Advisory, Training & Enablement
- Act as a trusted advisor on AI security operations and tooling, providing guidance on secure implementation and ongoing monitoring.
- Provide technical training and knowledge sharing on AI threats, red teaming techniques, guardrails, and model evaluation practices.
- Support internal communities of practice focused on AI security and responsible AI adoption.
Research, Experimentation & Continuous Improvement
- Stay current on emerging AI threats, attack techniques, and defensive controls.
- Design and execute proofs of concept (POCs) to evaluate new AI security tools, detection techniques, and operational workflows.
- Continuously improve AI security operations through automation, tooling integration, and process refinement.
Qualifications
- Bachelor’s or Master’s degree in Computer Science, Information Security, Engineering, or a related field.
- Strong experience in information security engineering or operations, with hands‑on exposure to AI/ML systems and associated security risks.
- Practical experience working with or evaluating AI security tools, such as red team testing, guardrails, model evaluation, or AI‑SPM platforms.
- Proven experience implementing defensive controls to mitigate OWASP Top 10 for LLM applications.
- Proven ability to assess, test, and operationalize security controls for complex, distributed systems.
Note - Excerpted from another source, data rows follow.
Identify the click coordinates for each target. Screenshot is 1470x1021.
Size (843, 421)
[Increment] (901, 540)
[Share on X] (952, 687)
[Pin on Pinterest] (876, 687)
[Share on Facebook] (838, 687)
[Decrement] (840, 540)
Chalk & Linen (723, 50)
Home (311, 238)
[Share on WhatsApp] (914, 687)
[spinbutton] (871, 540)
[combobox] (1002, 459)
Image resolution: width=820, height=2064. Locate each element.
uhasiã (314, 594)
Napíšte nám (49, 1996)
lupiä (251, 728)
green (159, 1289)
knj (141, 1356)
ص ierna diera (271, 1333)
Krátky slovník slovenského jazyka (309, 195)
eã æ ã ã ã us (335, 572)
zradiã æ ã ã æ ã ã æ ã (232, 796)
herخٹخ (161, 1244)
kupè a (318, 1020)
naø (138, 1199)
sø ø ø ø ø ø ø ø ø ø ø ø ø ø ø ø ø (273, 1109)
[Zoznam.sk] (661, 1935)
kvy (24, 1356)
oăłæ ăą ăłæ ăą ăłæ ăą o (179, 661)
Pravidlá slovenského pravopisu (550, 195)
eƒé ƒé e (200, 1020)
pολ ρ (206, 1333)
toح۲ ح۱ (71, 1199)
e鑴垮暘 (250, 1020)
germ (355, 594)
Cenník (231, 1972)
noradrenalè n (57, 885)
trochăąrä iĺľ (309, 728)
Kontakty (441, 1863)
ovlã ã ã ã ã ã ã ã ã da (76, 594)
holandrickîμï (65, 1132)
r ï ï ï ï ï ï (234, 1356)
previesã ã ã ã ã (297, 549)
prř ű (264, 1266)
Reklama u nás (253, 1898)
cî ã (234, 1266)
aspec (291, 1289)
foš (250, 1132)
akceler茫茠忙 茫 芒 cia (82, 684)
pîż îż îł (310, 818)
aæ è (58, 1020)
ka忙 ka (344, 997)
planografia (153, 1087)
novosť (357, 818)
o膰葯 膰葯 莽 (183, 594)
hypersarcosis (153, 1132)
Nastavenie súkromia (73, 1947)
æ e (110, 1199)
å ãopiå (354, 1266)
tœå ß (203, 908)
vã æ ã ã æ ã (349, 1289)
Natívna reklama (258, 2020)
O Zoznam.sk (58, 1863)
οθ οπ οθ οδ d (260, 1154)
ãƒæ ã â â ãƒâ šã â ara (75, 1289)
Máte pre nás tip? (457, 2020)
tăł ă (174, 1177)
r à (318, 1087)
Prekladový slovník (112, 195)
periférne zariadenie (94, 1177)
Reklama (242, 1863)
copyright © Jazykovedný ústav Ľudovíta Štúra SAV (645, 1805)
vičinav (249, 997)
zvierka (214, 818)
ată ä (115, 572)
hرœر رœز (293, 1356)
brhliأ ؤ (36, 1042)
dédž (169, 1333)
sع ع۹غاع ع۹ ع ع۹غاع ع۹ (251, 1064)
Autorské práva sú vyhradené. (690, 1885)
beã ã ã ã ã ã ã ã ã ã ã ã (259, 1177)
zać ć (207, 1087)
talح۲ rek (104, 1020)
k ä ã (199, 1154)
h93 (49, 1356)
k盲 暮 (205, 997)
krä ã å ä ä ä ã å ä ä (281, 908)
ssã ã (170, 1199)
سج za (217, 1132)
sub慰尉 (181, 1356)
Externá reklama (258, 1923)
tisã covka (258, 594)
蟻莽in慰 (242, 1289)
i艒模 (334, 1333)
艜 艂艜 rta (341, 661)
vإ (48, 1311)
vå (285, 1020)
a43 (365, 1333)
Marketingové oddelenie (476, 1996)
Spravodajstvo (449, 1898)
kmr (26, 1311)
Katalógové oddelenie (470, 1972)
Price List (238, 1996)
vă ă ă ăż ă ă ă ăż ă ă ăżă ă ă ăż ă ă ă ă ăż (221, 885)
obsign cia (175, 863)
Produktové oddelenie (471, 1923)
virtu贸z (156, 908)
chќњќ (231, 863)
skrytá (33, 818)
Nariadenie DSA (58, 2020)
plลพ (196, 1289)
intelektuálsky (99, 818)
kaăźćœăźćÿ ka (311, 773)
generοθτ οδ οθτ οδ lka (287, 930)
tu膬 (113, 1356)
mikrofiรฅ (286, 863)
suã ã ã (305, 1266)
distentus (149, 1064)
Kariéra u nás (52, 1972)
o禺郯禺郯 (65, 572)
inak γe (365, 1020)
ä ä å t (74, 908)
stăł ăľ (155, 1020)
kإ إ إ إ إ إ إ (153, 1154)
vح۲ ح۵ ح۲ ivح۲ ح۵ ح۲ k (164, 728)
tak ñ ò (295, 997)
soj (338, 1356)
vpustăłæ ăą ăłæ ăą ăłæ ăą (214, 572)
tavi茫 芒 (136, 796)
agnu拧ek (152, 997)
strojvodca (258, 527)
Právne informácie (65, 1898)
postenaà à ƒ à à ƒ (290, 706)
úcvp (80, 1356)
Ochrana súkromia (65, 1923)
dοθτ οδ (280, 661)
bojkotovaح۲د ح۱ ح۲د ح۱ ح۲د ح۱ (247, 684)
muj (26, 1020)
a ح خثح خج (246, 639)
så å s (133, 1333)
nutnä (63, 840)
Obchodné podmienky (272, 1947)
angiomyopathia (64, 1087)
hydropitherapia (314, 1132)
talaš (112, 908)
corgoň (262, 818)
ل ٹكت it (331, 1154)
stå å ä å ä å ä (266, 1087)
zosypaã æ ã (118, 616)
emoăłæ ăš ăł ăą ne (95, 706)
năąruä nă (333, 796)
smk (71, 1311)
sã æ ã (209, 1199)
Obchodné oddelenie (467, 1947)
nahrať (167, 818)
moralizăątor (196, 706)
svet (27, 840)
- Strong analytical and problem‑solving skills, with the ability to interpret tool output and translate findings into remediation actions.
- Excellent technical communication and collaboration skills to work effectively across engineering, data, and risk teams.
- Relevant certifications such as CISSP, GIAC, CEH, OSCP, or cloud security certifications are highly desirable.
This role aligns to the NICE Cybersecurity Workforce Framework, with primary alignment to Security Control Assessment, Secure Systems Development, Cybersecurity Architecture, Systems Security Management, and Incident Response work roles.
Corporate Security Responsibility
All activities involving access to Mastercard assets, information, and networks comes with an inherent risk to the organization and, therefore, it is expected that every person working for, or on behalf of, Mastercard is responsible for information security and must:
Abide by Mastercard’s security policies and practices;
Ensure the confidentiality and integrity of the information being accessed;
Report any suspected information security violation or breach, and
Complete all periodic mandatory security trainings in accordance with Mastercard’s guidelines.